Reviews

Between 2005-2016 I wrote more than 2,000 reviews for the Chicago Tribune's RedEye. Here's a good place to start.

'Anora' is very skilled at poor judgment

NEON

Even a fairy tale needs real feelings. A cautionary tale needs to earn its lessons. In “Anora,” a cross between a seedier “Pretty Woman” and a Safdie brothers descent into chaos and regret, the filmmaking is electric, and the story is almost entirely unplugged.

Twenty-three-year-old Anora (a strong but overhyped Mikey Madison) — who you best refer to as Ani — doesn’t go home to much in her small New York City apartment, but when working at Headquarters she seems to possess a power, or at least a fleeting control, that doesn’t exist outside the club. So when she meets Ivan (Mark Eydelshteyn, a quality doofus), an obscenely wealthy, hard-partying 21-year-old vacationing from Russia, his delight in paying for her company for a week, including a whirlwind trip to Vegas, isn’t hard to accept. It’s not like she gets health insurance or a 401(k), she tells her boss, explaining that she’ll decide when she works, thanks very much.

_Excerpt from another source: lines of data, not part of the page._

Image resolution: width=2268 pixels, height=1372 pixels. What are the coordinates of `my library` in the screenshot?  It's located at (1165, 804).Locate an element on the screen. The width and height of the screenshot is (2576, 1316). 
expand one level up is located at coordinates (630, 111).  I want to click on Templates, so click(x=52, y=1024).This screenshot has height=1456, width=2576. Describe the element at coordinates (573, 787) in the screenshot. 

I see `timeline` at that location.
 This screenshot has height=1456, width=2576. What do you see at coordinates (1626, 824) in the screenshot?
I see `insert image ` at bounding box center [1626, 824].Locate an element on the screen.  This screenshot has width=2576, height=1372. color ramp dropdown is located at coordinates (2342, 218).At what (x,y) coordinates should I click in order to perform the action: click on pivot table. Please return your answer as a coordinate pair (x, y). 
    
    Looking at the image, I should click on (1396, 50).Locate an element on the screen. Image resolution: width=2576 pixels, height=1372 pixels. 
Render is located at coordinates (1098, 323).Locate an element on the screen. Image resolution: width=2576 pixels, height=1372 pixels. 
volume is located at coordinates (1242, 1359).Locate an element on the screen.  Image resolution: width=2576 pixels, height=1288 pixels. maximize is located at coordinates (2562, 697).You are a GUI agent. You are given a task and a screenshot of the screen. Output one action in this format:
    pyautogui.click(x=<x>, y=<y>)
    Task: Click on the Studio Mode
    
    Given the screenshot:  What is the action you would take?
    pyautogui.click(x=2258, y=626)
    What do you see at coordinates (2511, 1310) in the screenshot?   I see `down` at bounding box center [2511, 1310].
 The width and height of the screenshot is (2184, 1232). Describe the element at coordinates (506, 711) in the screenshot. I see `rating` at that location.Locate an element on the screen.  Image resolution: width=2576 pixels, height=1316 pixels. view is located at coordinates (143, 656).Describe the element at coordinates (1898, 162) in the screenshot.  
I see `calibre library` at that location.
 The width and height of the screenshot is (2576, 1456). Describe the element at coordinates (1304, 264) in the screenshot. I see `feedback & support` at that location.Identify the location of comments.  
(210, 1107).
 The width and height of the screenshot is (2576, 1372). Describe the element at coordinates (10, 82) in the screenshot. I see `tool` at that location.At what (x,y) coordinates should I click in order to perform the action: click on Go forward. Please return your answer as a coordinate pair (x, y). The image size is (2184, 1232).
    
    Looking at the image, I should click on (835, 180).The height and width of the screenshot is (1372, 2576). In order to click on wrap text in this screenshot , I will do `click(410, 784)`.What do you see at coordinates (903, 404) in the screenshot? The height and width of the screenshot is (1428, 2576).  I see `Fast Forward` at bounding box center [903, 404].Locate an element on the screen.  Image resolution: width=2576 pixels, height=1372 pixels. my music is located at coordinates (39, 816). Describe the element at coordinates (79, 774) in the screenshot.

The problem is that it never seems like Ani sees Ivan as anything other than an opportunity; he’s an entitled, video game-playing jackass who’s only loaded because of his powerful parents, and it’s hard to buy that Ivan and Ani’s relationship is built on anything other than dollar signs and sex (and that Ani speaks decent Russian). So when things suddenly get serious — quite clearly due to Ivan being spoiled and immature — and Ivan’s parents send a group of henchmen to intervene, what is meant to be taken from this beyond writer-director Sean Baker’s ability to turn a scene into a live wire of screaming outbursts and angry pursuits? Is anyone really feeling for Ani as a dream that was never founded on any information (these two know so, so little about each other) threatens to crash down before the marriage license ink can dry?

Baker has long been praised for his interest in people who live outside the usual margins of big-screen stories, particularly when it comes to sex workers, and the role money plays in lives and decisions. His previous effort, “Red Rocket,” was a fascinating exploration of selfishness while remaining remarkably likable. Yet like its titular character, “Anora” sacrifices insight for experience; it’s too busy punting to admit how transparent this all is, that not all rides are fun or even memorable. While there’s theoretical merit in refusing to spoon-feed viewers, we just don’t know enough about Ani, whether her past or her goals or even her opinions, to buy this as a character study of desperation or hope or naivete.

Instead there’s a highly telegraphed yet still-unconvincing supporting character added in as a supposed source of emotional generosity and support and a second half filled with very long action sequences where the story is supposed to go. No one can deny “Anora” has an aura, but just because Ani acknowledges loving Cinderella doesn’t make her the heir to, or a rewarding comment on, that stale narrative.